• Exercise brief:
Transcribe the records in full, keeping every character as it is.

• Data for analysis:

++++++++++++++++++++

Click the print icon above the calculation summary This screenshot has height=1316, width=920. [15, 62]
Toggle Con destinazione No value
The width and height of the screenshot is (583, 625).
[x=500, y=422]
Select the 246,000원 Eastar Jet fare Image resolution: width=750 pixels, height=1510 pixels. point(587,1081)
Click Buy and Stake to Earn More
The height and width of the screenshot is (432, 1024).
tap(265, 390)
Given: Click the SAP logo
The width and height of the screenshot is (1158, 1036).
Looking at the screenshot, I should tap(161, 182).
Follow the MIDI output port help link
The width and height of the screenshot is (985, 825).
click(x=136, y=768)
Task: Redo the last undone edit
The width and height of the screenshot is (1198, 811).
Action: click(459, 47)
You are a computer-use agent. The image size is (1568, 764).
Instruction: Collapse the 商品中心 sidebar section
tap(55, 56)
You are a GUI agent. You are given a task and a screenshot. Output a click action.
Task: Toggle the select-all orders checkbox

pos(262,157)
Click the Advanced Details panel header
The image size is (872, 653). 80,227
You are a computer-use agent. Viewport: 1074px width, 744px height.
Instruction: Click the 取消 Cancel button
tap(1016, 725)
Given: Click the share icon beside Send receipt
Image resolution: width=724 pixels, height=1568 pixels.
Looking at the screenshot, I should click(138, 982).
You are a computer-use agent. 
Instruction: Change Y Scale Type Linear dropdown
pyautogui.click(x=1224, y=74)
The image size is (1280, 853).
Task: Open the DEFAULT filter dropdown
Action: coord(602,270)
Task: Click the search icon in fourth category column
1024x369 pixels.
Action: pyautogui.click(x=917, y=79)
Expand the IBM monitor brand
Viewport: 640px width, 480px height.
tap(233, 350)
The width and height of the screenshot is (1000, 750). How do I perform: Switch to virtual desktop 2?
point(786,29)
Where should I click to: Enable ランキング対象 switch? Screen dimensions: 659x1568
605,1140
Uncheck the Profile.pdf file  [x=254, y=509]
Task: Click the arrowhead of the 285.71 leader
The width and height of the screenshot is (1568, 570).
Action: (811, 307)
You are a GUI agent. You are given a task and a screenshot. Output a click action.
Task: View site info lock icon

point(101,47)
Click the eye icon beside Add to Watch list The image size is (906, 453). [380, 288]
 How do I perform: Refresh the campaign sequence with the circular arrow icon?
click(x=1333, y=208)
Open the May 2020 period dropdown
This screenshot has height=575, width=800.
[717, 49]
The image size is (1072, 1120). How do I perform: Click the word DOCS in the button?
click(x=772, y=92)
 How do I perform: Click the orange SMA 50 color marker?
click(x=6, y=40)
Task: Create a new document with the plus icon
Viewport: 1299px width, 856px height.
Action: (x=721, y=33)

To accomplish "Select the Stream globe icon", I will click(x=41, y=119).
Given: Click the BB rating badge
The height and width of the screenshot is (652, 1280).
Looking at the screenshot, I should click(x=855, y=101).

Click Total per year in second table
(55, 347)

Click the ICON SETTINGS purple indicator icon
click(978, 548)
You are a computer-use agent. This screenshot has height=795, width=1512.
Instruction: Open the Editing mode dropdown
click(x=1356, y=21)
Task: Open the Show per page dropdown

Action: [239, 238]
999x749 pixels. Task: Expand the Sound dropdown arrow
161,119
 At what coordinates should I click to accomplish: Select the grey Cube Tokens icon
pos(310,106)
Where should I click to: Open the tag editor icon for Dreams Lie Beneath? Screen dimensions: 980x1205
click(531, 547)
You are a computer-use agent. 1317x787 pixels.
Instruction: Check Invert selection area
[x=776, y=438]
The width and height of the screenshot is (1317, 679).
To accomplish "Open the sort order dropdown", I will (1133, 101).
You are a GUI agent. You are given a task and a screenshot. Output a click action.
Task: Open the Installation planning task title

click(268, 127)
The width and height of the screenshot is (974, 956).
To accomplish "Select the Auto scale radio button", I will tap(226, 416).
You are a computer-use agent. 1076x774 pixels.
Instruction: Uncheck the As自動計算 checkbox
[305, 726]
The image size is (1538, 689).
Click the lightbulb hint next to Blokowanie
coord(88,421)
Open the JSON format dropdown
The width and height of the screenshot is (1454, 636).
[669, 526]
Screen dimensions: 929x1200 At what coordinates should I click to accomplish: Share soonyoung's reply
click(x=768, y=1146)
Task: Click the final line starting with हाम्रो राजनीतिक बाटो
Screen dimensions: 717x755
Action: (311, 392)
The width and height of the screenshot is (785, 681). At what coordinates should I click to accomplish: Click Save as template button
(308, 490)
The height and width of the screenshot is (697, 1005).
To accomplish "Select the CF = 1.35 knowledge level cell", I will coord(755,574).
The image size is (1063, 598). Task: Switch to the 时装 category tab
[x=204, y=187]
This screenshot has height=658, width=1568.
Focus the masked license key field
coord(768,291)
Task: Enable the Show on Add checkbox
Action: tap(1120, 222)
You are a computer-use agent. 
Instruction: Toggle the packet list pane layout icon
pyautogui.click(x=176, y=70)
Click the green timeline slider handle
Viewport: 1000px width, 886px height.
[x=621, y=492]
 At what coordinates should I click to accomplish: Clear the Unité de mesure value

++++++++++++++++++++

• Output of the exercise:
Click the print icon above the calculation summary This screenshot has height=1316, width=920. [15, 62]
Toggle Con destinazione No value
The width and height of the screenshot is (583, 625).
[x=500, y=422]
Select the 246,000원 Eastar Jet fare Image resolution: width=750 pixels, height=1510 pixels. point(587,1081)
Click Buy and Stake to Earn More
The height and width of the screenshot is (432, 1024).
tap(265, 390)
Given: Click the SAP logo
The width and height of the screenshot is (1158, 1036).
Looking at the screenshot, I should tap(161, 182).
Follow the MIDI output port help link
The width and height of the screenshot is (985, 825).
click(x=136, y=768)
Task: Redo the last undone edit
The width and height of the screenshot is (1198, 811).
Action: click(459, 47)
You are a computer-use agent. The image size is (1568, 764).
Instruction: Collapse the 商品中心 sidebar section
tap(55, 56)
You are a GUI agent. You are given a task and a screenshot. Output a click action.
Task: Toggle the select-all orders checkbox

pos(262,157)
Click the Advanced Details panel header
The image size is (872, 653). 80,227
You are a computer-use agent. Viewport: 1074px width, 744px height.
Instruction: Click the 取消 Cancel button
tap(1016, 725)
Given: Click the share icon beside Send receipt
Image resolution: width=724 pixels, height=1568 pixels.
Looking at the screenshot, I should click(138, 982).
You are a computer-use agent. 
Instruction: Change Y Scale Type Linear dropdown
pyautogui.click(x=1224, y=74)
The image size is (1280, 853).
Task: Open the DEFAULT filter dropdown
Action: coord(602,270)
Task: Click the search icon in fourth category column
1024x369 pixels.
Action: pyautogui.click(x=917, y=79)
Expand the IBM monitor brand
Viewport: 640px width, 480px height.
tap(233, 350)
The width and height of the screenshot is (1000, 750). How do I perform: Switch to virtual desktop 2?
point(786,29)
Where should I click to: Enable ランキング対象 switch? Screen dimensions: 659x1568
605,1140
Uncheck the Profile.pdf file  [x=254, y=509]
Task: Click the arrowhead of the 285.71 leader
The width and height of the screenshot is (1568, 570).
Action: (811, 307)
You are a GUI agent. You are given a task and a screenshot. Output a click action.
Task: View site info lock icon

point(101,47)
Click the eye icon beside Add to Watch list The image size is (906, 453). [380, 288]
 How do I perform: Refresh the campaign sequence with the circular arrow icon?
click(x=1333, y=208)
Open the May 2020 period dropdown
This screenshot has height=575, width=800.
[717, 49]
The image size is (1072, 1120). How do I perform: Click the word DOCS in the button?
click(x=772, y=92)
 How do I perform: Click the orange SMA 50 color marker?
click(x=6, y=40)
Task: Create a new document with the plus icon
Viewport: 1299px width, 856px height.
Action: (x=721, y=33)

To accomplish "Select the Stream globe icon", I will click(x=41, y=119).
Given: Click the BB rating badge
The height and width of the screenshot is (652, 1280).
Looking at the screenshot, I should click(x=855, y=101).

Click Total per year in second table
(55, 347)

Click the ICON SETTINGS purple indicator icon
click(978, 548)
You are a computer-use agent. This screenshot has height=795, width=1512.
Instruction: Open the Editing mode dropdown
click(x=1356, y=21)
Task: Open the Show per page dropdown

Action: [239, 238]
999x749 pixels. Task: Expand the Sound dropdown arrow
161,119
 At what coordinates should I click to accomplish: Select the grey Cube Tokens icon
pos(310,106)
Where should I click to: Open the tag editor icon for Dreams Lie Beneath? Screen dimensions: 980x1205
click(531, 547)
You are a computer-use agent. 1317x787 pixels.
Instruction: Check Invert selection area
[x=776, y=438]
The width and height of the screenshot is (1317, 679).
To accomplish "Open the sort order dropdown", I will (1133, 101).
You are a GUI agent. You are given a task and a screenshot. Output a click action.
Task: Open the Installation planning task title

click(268, 127)
The width and height of the screenshot is (974, 956).
To accomplish "Select the Auto scale radio button", I will tap(226, 416).
You are a computer-use agent. 1076x774 pixels.
Instruction: Uncheck the As自動計算 checkbox
[305, 726]
The image size is (1538, 689).
Click the lightbulb hint next to Blokowanie
coord(88,421)
Open the JSON format dropdown
The width and height of the screenshot is (1454, 636).
[669, 526]
Screen dimensions: 929x1200 At what coordinates should I click to accomplish: Share soonyoung's reply
click(x=768, y=1146)
Task: Click the final line starting with हाम्रो राजनीतिक बाटो
Screen dimensions: 717x755
Action: (311, 392)
The width and height of the screenshot is (785, 681). At what coordinates should I click to accomplish: Click Save as template button
(308, 490)
The height and width of the screenshot is (697, 1005).
To accomplish "Select the CF = 1.35 knowledge level cell", I will coord(755,574).
The image size is (1063, 598). Task: Switch to the 时装 category tab
[x=204, y=187]
This screenshot has height=658, width=1568.
Focus the masked license key field
coord(768,291)
Task: Enable the Show on Add checkbox
Action: tap(1120, 222)
You are a computer-use agent. 
Instruction: Toggle the packet list pane layout icon
pyautogui.click(x=176, y=70)
Click the green timeline slider handle
Viewport: 1000px width, 886px height.
[x=621, y=492]
 At what coordinates should I click to accomplish: Clear the Unité de mesure value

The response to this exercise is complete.